In the short term, this innovation is intended to improve diagnostic accuracy, reduce diagnostic wandering and strengthen early care for patients with neurodegenerative diseases. It also opens the way to more precise monitoring of disease progression and better evaluation of innovative therapies.
The public health challenge is considerable. For these diseases alone, more than 70 million patients are currently being monitored worldwide, a figure expected to increase with population ageing.
An innovation serving the efficiency of the healthcare system
One of BriSE’s major strengths lies in its ability to be deployed as software on the existing installed base of MRI equipment. This approach enriches the clinical information derived from examinations already integrated into care pathways, without investment in new heavy equipment.
For patients, it opens the prospect of earlier, better documented and more consistent diagnosis across the country. For healthcare professionals, it provides a tool to support the characterisation of neurological conditions. For the healthcare system, it represents an opportunity to improve the efficiency and quality of care.
With more than 1.5 million MRI examinations of the central nervous system performed in France in 2025, across all causes, and annual activity growth estimated at around 7%, this technology could ultimately open up new prospects for early detection, stratification and screening of certain neurological diseases, through the identification of biological profiles associated with the intracerebral distribution of iron.
A key step towards valorisation and clinical deployment
The filing of a European patent application represents an important step in Ventio’s scientific, industrial and medical valorisation strategy. It protects, for the next 20 years, a technology resulting from a France 2030 investment and strengthens the international development potential of a European solution in a strategic field of medical imaging.
This protection now paves the way for sharing the results with the scientific community, healthcare professionals, industry players and investors, ahead of the next regulatory steps required for its clinical deployment as a medical device.
Ventio at VivaTech
Winner of the “Breakthrough Innovation” award from the CIC Start Innovation programme, Ventio will exhibit its technology at VivaTech from 17 to 19 June, at Pavilion 7 – stand 2B28-005.
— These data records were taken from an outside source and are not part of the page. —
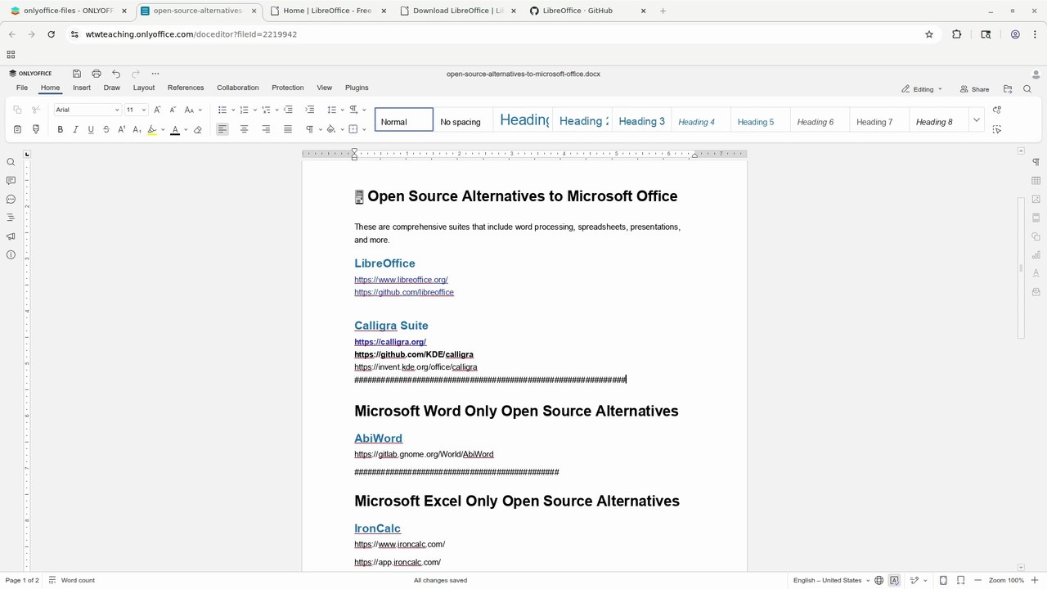
Task: Click the Clear style eraser icon
Action: point(197,129)
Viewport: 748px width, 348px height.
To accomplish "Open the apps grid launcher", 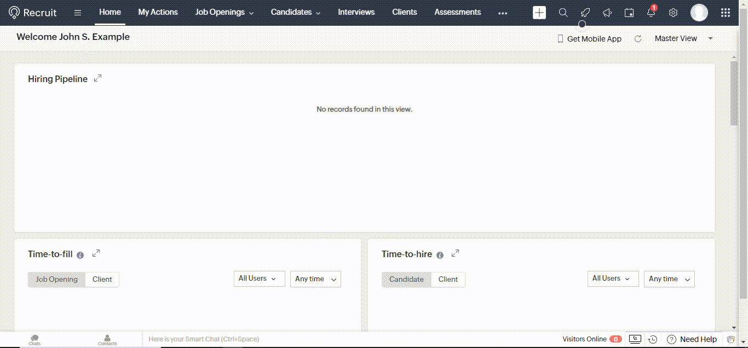I will tap(725, 13).
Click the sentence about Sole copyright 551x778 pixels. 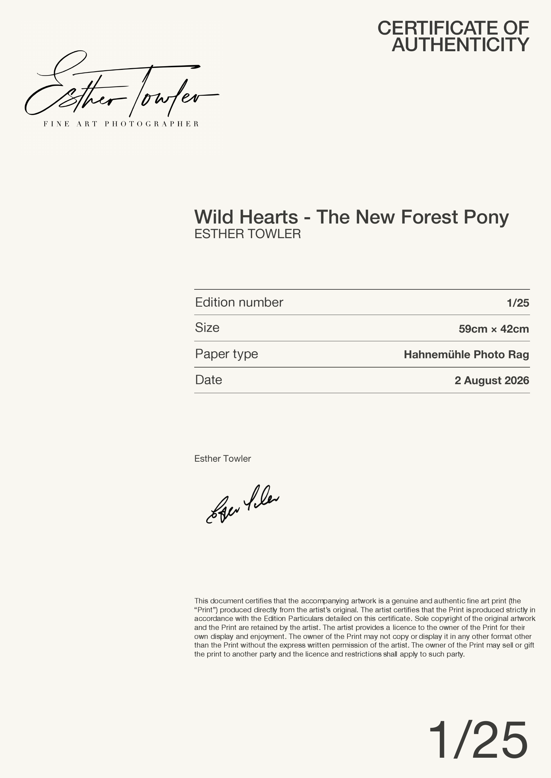coord(365,623)
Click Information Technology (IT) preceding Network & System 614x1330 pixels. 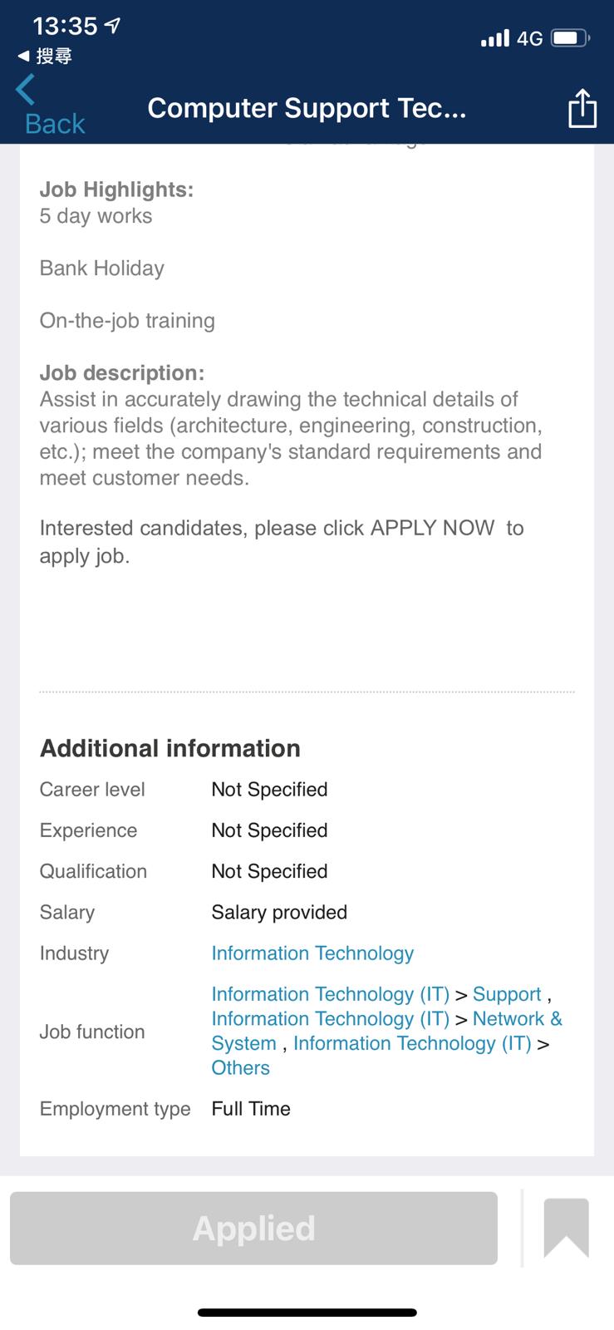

The company will also present its innovation to investors during a session at the Pitch Studio on Thursday 18 June at 4 p.m.
This participation will be one of the first opportunities to share this advance with healthcare innovation stakeholders, public decision-makers, investors and industrial partners.
« Thanks to the support of France 2030, Ventio is reaching a key milestone in the development of a sovereign technology rooted in our regions. Born from the continuum between public research, hospital innovation and innovative enterprise, BriSE translates cutting-edge scientific knowledge into a tool that is more precise, more useful and accessible to the greatest number, to improve the diagnosis and monitoring of neurodegenerative diseases and the evaluation of emerging treatments, without modifying existing hospital equipment. »
Ludovic de Rochefort, PhD in medical imaging, CEO of Ventio
About Ventio
Founded in Marseille in 2020, Ventio is a startup specialising in medical imaging software. It develops innovative solutions aimed at improving the understanding, diagnosis and monitoring of neurological diseases.
Supported by France 2030 and backed by Bpifrance, Ventio aims to contribute to the emergence of a new generation of brain imaging tools capable of better understanding, detecting and monitoring neurodegenerative diseases, for the benefit of clinicians, researchers, patients and the healthcare system.